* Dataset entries
+===+

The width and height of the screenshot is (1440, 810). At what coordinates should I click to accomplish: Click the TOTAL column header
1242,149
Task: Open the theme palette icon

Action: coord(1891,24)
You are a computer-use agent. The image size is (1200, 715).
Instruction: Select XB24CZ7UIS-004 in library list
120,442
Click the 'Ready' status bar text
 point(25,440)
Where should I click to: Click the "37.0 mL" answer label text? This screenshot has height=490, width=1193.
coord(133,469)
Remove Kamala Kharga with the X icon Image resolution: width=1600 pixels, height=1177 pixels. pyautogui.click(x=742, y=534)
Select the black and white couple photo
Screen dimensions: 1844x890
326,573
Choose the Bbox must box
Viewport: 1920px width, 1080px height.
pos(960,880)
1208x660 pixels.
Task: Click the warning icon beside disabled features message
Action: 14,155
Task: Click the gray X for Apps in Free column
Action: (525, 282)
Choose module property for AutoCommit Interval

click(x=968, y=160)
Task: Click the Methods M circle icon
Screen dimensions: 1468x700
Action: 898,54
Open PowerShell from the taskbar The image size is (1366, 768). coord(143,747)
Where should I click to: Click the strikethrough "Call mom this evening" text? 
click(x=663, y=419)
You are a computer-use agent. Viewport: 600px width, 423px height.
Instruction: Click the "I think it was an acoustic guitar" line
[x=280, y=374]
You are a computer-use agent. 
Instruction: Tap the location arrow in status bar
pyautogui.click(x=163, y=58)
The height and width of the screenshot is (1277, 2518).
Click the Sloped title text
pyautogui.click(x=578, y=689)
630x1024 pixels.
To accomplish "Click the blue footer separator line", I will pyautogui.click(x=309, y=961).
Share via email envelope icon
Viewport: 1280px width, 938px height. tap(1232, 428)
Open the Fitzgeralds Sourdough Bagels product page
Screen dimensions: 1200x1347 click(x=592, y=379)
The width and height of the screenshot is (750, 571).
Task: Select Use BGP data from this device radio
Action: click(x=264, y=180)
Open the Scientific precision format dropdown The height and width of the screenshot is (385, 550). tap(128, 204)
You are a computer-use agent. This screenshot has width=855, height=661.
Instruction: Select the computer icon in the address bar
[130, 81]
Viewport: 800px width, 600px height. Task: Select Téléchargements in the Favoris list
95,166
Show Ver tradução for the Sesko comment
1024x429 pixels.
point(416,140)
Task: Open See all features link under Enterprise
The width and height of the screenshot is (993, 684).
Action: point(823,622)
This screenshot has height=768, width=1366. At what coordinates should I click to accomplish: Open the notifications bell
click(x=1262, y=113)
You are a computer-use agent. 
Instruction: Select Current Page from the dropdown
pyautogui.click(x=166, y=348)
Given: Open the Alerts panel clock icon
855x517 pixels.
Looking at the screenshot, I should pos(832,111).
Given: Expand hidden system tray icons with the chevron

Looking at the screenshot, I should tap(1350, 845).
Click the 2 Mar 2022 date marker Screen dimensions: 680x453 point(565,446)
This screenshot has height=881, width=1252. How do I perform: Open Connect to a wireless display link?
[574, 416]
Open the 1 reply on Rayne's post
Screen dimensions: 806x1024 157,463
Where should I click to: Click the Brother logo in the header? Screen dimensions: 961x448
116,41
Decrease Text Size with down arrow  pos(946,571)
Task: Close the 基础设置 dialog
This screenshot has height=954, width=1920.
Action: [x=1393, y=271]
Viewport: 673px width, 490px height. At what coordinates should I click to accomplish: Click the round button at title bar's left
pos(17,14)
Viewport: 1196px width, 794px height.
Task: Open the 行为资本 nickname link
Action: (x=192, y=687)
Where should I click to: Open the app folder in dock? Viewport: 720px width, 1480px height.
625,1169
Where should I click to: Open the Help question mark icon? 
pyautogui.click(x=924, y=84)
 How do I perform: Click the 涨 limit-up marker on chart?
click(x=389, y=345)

+===+

* TASK TO CARRY OUT
Out of the preceding entries, pull every line containing the string "agent".

* THE ANSWER
You are a computer-use agent. The image size is (1200, 715).
You are a computer-use agent. Viewport: 600px width, 423px height.
You are a computer-use agent. 
You are a computer-use agent. This screenshot has width=855, height=661.
You are a computer-use agent. 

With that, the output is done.